Alzo la cabeza. Hay dos monstruos por encima de mí, armados de antorchas. Eso es lo que parecen: bestias del subsuelo, no del todo humanas. Uno de los monstruos es enorme, casi un gigante. Tiene un ojo blanco lechoso, ciego; el otro posee un brillo tan oscuro como el de un animal.

La segunda figura está agachada, y su espalda parece tan abombada y torcida como el casco de un barco. No sé si es hombre o una mujer. El cabello largo y grasiento oculta la cara casi por completo. Ella, o él, le ha atado las manos a Julián por detrás con un cable. Los carroñeros han desaparecido.

Me levanto. Se me ha aflojado la venda del cuello y noto la piel húmeda y resbaladiza.

—Camina.

El hombre rata hace un gesto con su antorcha, apuntando hacia la oscuridad a mi espalda. Veo que está un poco torcido y que se agarra el costado derecho con la mano que no sostiene la antorcha. Me acuerdo de los disparos y de haber oído que alguien gritaba. Me pregunto si estará herido.

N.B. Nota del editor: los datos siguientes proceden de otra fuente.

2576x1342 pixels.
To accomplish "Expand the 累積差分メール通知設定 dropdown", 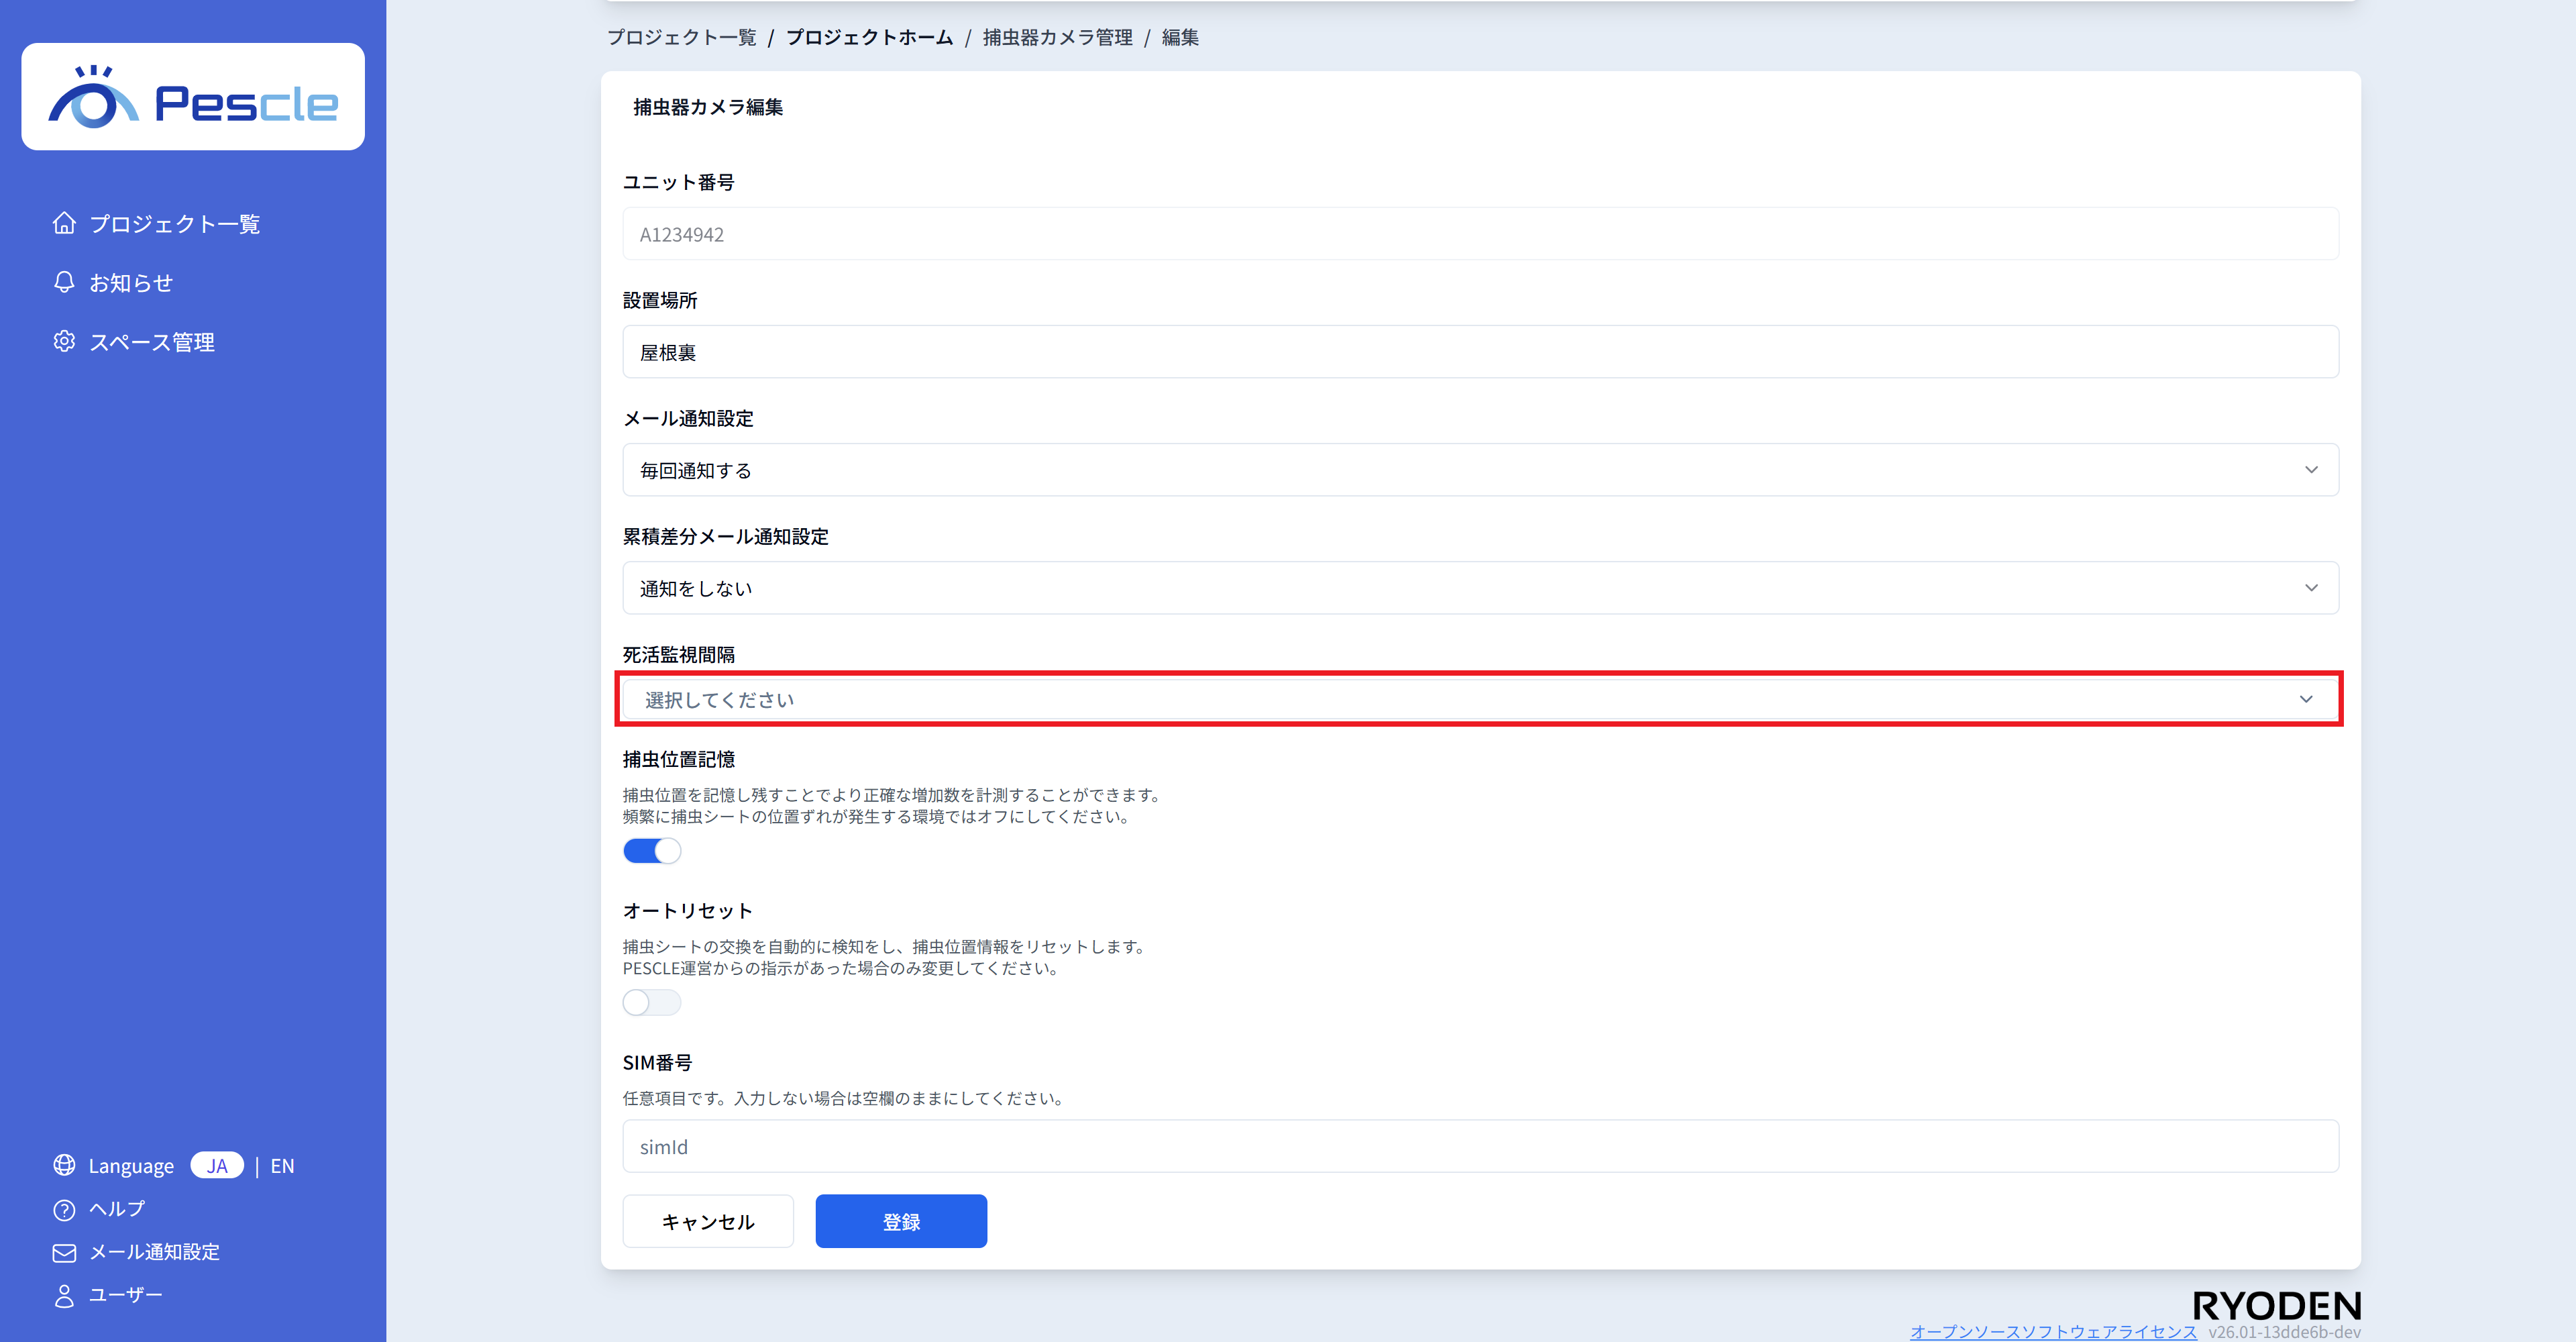I will tap(1479, 588).
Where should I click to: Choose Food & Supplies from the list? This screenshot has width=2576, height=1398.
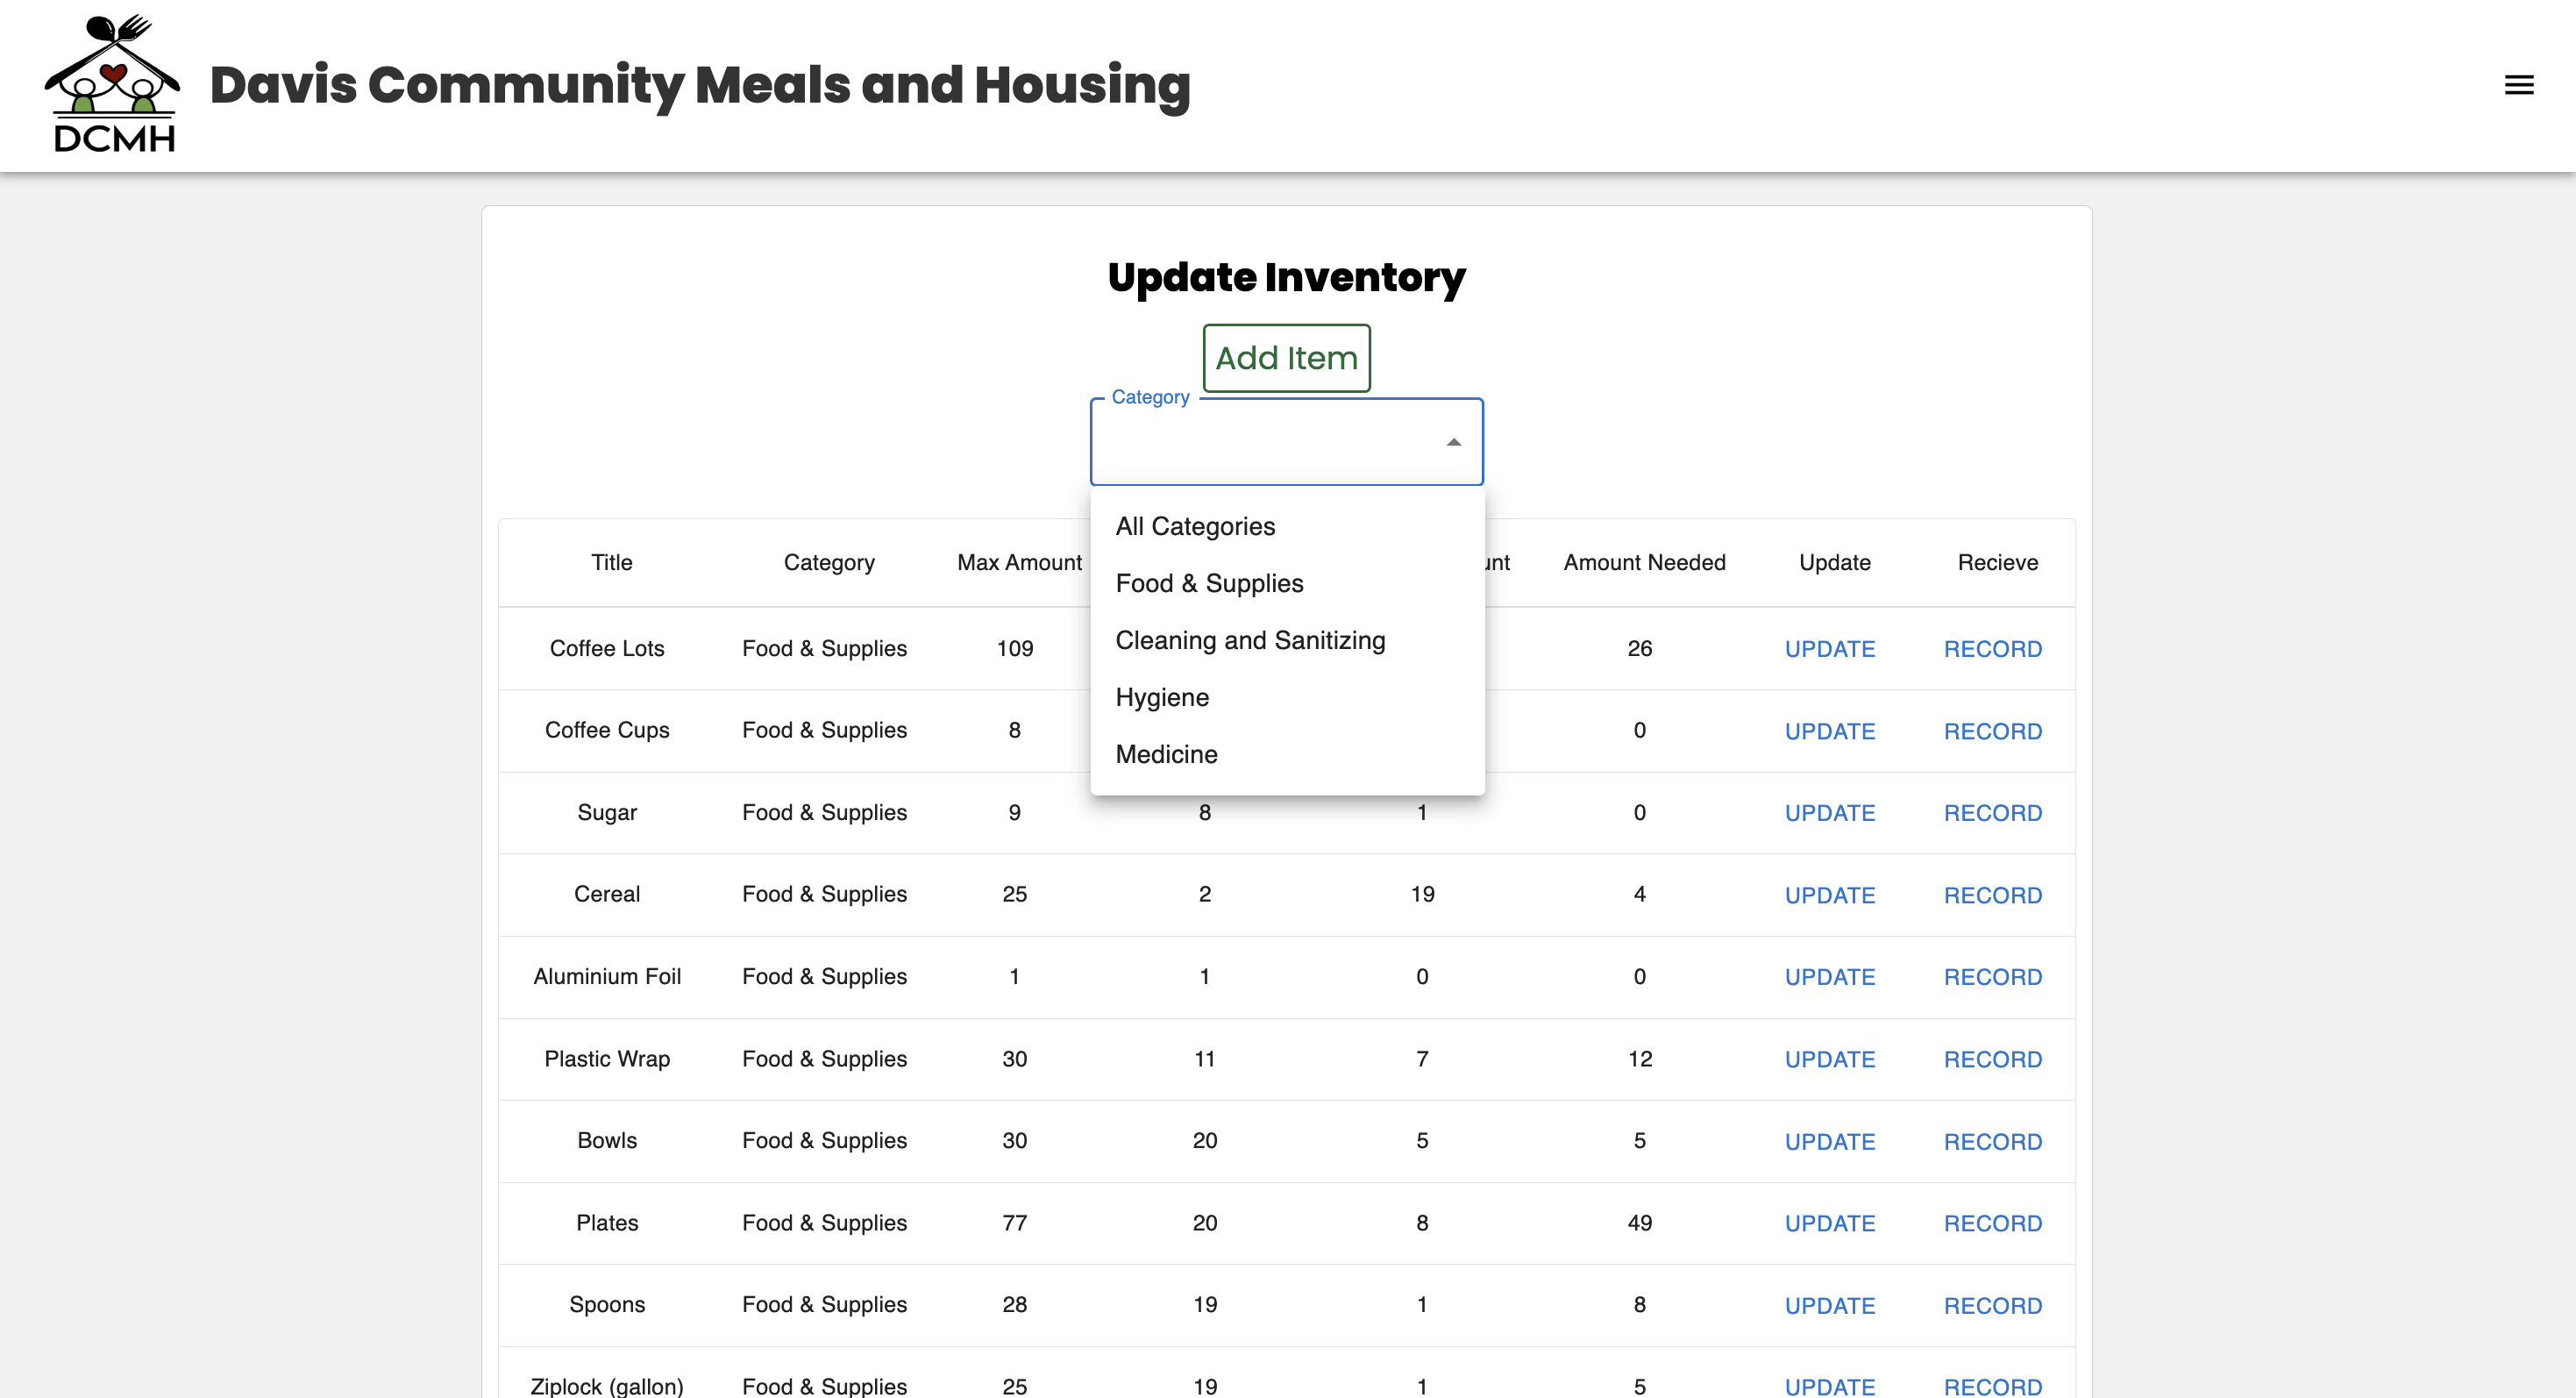(1209, 583)
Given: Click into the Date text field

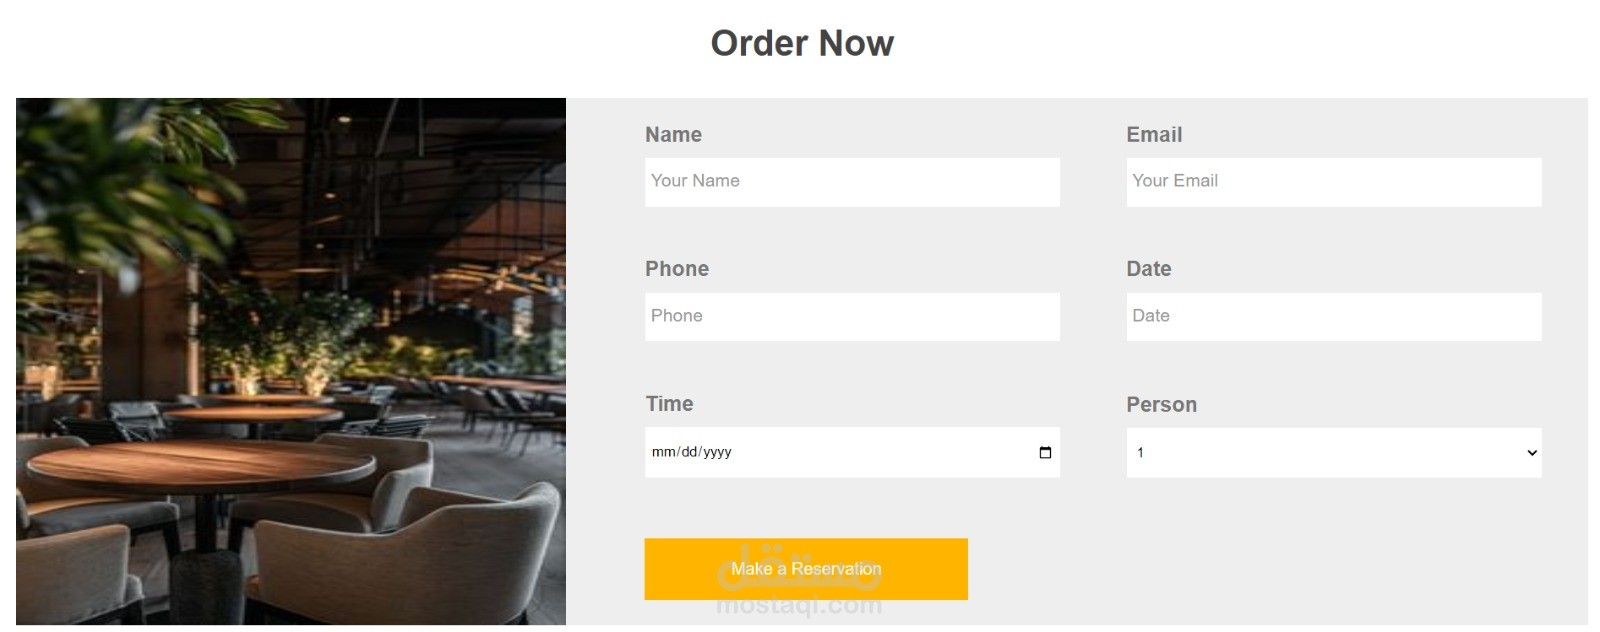Looking at the screenshot, I should (1334, 317).
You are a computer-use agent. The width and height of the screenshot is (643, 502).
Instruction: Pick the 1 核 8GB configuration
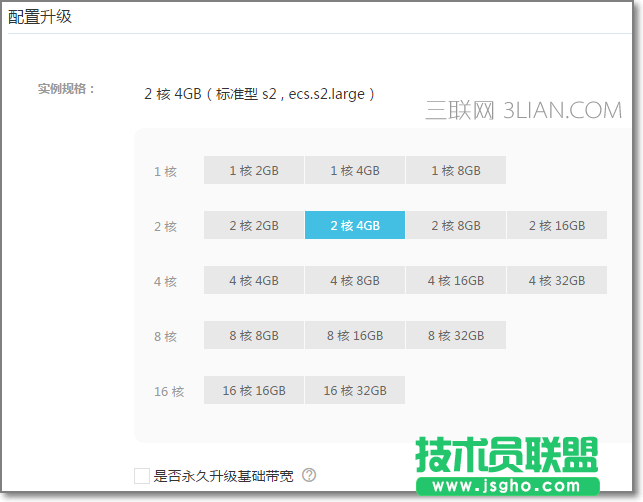(456, 170)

—Escucha —me tiembla la voz. Alzo las manos en un gesto de paz—. No sé quiénes sois ni qué queréis, pero solo estamos intentando salir de aquí. No tenemos mucho, pero podéis coger lo que queráis. Solo… dejadnos ir. Por favor. ¿Vale? —Se me quiebra un poco la voz—. Por favor, dejadnos ir.

—Camina —repite el hombre rata, y esta vez me acerca tanto la antorcha que siento el calor de la llama.

Miro a Julián. Hace un mínimo movimiento negativo con la cabeza. La expresión de sus ojos es clara. ¿Qué podemos hacer?

Me vuelvo y camino. El hombre rata va detrás de mí con su antorcha. Por delante, cientos de ratas desaparecen en la oscuridad.